**Extracto del documento**.
-----
Transcurría una mañana nublada en
el reinado sureño de Judá. El malvado rey Ocozías se encontraba dirigiendo al
país, el cual se mantenía en guerra con el rey de los arameos Hazael. Como era
la costumbre, los reyes dirigían las estrategias de combate y participaban
eventualmente en los enfrentamientos. Pasaron las horas y los informes que
llegaban al palacio, procedentes del campo de batalla no eran alentadoras: el
rey Ocozías había sido herido en acción. Se activaron las alarmas y se echaron
a andar los protocolos de emergencia: un equipo militar de recate saldría a la búsqueda
del rey para auxiliarlo. Lamentablemente, a pesar de los esfuerzos, horas más
tarde se confirmaría la trágica noticia: el rey había muerto.
En este momento, muchos pensarían
que este es el peor escenario posible. No es para menos, la muerte de un
dirigente nacional no es un asunto trivial. El país quedaba a la deriva, sin
rumbo político. Pero si ustedes piensan que efectivamente
estamos viendo la situación más difícil que se podría tener, están equivocados:
lo peor aún está por suceder.
En el mundo de la antigüedad, cada
vez que un evento de este tipo ocurría, inmediatamente las facciones
partidistas y del ejército que eran contrarias a la monarquía se levantaban
para acechar la vida de los sucesores reales. Por supuesto, en este caso no fue
la excepción. Por sorpresa, las hélices de un helicóptero de combate
irrumpieron en el patio del palacio. Del vehículo aéreo descendió un comando militar
de fuerzas especiales con el único objetivo de aniquilar al legítimo sucesor
del rey Ocozías, su hijo Joás. Los guardias reales opusieron resistencia
intercambiando algunos disparos, pero fue inútil: todos fueron abatidos.
-----
**Registros de datos**.
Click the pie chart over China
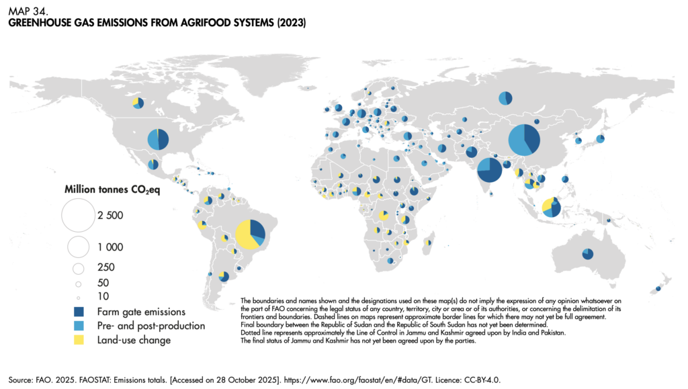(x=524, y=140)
-----
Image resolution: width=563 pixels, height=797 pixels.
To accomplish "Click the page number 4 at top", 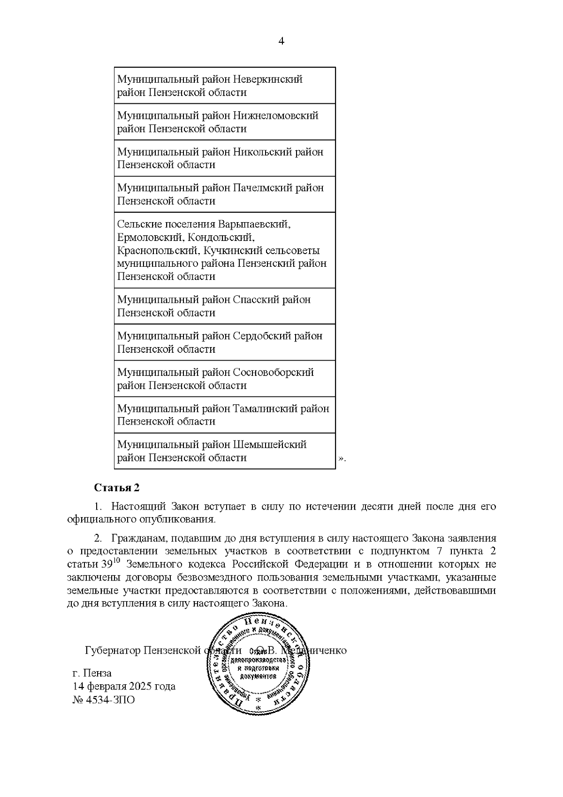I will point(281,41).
-----
**Trabajo requerido**.
a: Reproduce el fragmento del relato sobre el rey Ocozías desde "En este momento, muchos" hasta "está por suceder.".
b: Indica si cada afirmación coincide con el relato sobre el rey Ocozías. Responde sí o no y cita las palabras del relato que lo deciden.
(i) Judá estaba en guerra con el rey de los arameos Hazael.
(ii) Los guardias reales consiguieron detener al comando militar.
(iii) El comando militar llegó al palacio a pie.
c: Según el relato sobre el rey Ocozías, ¿cómo se llamaba el hijo y sucesor del rey?

**Las respuestas**.
a:
En este momento, muchos pensarían
que este es el peor escenario posible. No es para menos, la muerte de un
dirigente nacional no es un asunto trivial. El país quedaba a la deriva, sin
rumbo político. Pero si ustedes piensan que efectivamente
estamos viendo la situación más difícil que se podría tener, están equivocados:
lo peor aún está por suceder.

b:
(i) Sí: "el cual se mantenía en guerra con el rey de los arameos Hazael".
(ii) No: "pero fue inútil: todos fueron abatidos".
(iii) No: "las hélices de un helicóptero de combate irrumpieron en el patio del palacio".

c: Se llamaba Joás.